For a project I need to test often with bluetooth beacons linked to an iOS app.
When I'm at home (office at home) I like to reduce exposure to radiation as much as I can. Not in a obsessive way, but just preventing letting any radiosignalling devices constantly bounce through the air.
I currently have only 3 beacons here, but soon might hold many more. Removing all their batteries is honestly too much of a hassle because of the way the bodies of the beacons are produced.
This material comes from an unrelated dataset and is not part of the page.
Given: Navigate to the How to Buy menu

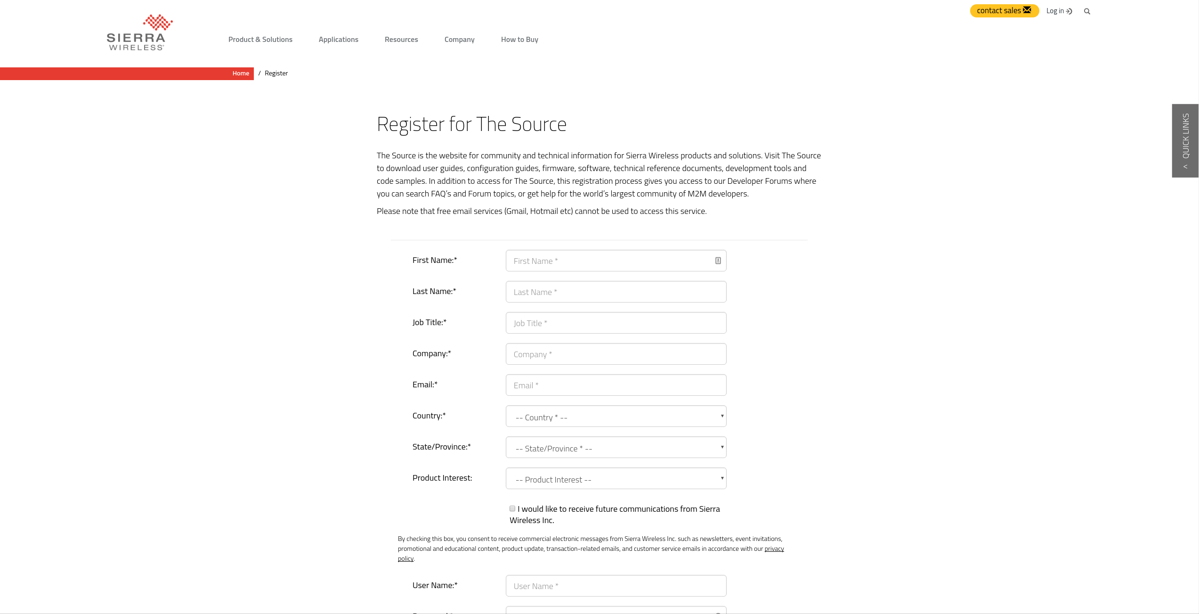Looking at the screenshot, I should 519,39.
So I tried to make a small faraday cage, but actually am not really sure what parameters to take into consideration. Online you read a lot of conflicting things (ground or not to ground, multi-layering principals, size and conductor thickness).
I have this test-setup:
I'm running my app to scan for one of the beacons and clearly says around -70
decibels. When I put the lid on the box I'm already seeing drops to -90
and worse, sometimes even disappearing fully from the ranging in the iPhone that I'm testing with. Finally when I wrap the outer (big piece of) foil I'm getting a certain stop of signal. The iPhone fully fails to see the beacon, even with the phone literally laying on the box.
My question; what do I need to take into consideration on having this being most effective? For these three beacons, but also having a lot of them in a later stage. Also is there any form of electrical/magnetic buildup inside the box? Are there dangers?